La falsedad de la riqueza y la riqueza de Dios


 

Lc 12,13-21

Cuando pedimos luz a Dios para entender el sentido de la vida y el fin último de todas las cosas, nos atemoriza darnos cuenta de la verdad, de que las cosas no son como pensamos y que la verdad de Dios refleja su luz sobre todas las cosas. Uno de los temas muy debatidos en la vida cristiana es el sentido de la riqueza y de los bienes y su relación con la vida del hombre.

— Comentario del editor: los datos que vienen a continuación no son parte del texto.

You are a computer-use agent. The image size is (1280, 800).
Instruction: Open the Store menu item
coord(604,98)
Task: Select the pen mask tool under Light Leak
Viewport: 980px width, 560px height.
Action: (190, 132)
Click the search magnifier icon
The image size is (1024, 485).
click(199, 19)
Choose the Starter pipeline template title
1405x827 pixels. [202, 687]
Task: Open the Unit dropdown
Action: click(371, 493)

Los bienes necesarios son indispensables para la propia subsistencia más, la superficialidad y el exceso no dan, ni compran, ni aseguran los bienes más valiosos, aquellos que vienen de Dios.

 

Reflexionar seriamente sobre el sentido de la existencia, nos dice la sabiduría de Israel, es reconocer su límite porque las cosas materiales y terrenales no son fin en sí mismas. Hay un orden necesario y dispuesto por Dios, el inicio de la vida, el desarrollo, el trabajo; pero también hay un orden no querido por Dios, pero que forma parte de nuestra existencia por causa del pecado: preocupaciones, sufrimiento, pena, muerte, etc. Desde el inicio de la historia el hombre se debate en una lucha constante y para acallar todo lo negativo y doloroso, se empeña en tener, gozar y poseer.

 

Lamentablemente, los bienes excesivos y los placeres más refinados nunca darán sentido a la vida del hombre, más aún, la vida del hombre termina y no hay nada que se pueda hacer al respecto. Por eso, con razón el texto del Cohelet afirma: ¿Qué saca el hombre de todas las preocupaciones que lo fatigan bajo el sol? De todas las cosas del mundo el hombre puede sacar bien poca cosa, y todo es vanidad, es espejismo, es pasajero, tiene caducidad. Sin embargo, el texto nos prepara para reconocer que las vanidades de este mundo tienen su contraparte, el lado opuesto, el elemento positivo que puede permitir al hombre trascender y ese esta manifestado por la venida del Hijo de Dios. Los bienes mesiánicos, de los que hoy podemos gozar nos instruyen y alientan para no vivir solo de los bienes de este mundo; por eso san Pablo exhorta con fuerza a su comunidad con las siguientes palabras: “Busquen los bienes de allá arriba… aspiren a los bienes de arriba, no a los de la tierra” (Col 3,1-2).

 

¿Cómo hacerle para contrarrestar la fuerte influencia que el mundo ejerce sobre el hombre? Las propuestas del mundo es tener más y más, sugestionando a la avaricia, el deseo desmedido de poseer bienes, la desesperación ante la falta o carencia de los mismos. El peligro en todas estas propuestas es que te invitan a construir una vida al margen de Dios y de los demás, donde solamente tú cuentas y nadie más. El hombre debe dejarse llevar no por el instinto y la ambición sino por la razón y la fe, una razón iluminada por la fe nos dará los elementos necesarios para organizar el propio proyecto de vida y construirse una existencia bajo la luz de Dios. Quién no conoce a Dios se conformará con gozar los bienes de este mundo sin sentirse atraído hacia lo que permanece para siempre.

 

El texto del Evangelio nos muestra la parábola del hombre rico que había tenido una grande cosecha, y pensó en acumularla para después poder gozar de ella, pero la vida le faltó, el tiempo se terminó y no fue capaz de gozar de esos bienes. El hombre de la parábola no supo construirse una vida junto con Dios, se dejó arrastrar a lo que la vida le ofreció. Tristemente podemos decir que nos aficionamos demasiado a las cosas, gustos y placeres y nuestra vida perece con ellos. Por tanto, debemos dejar entrar a Dios en nuestra vida porque solo Él es capaz de reorientarla hacia los bienes verdaderos y entonces encontraremos los verdaderos bienes y nuestra felicidad.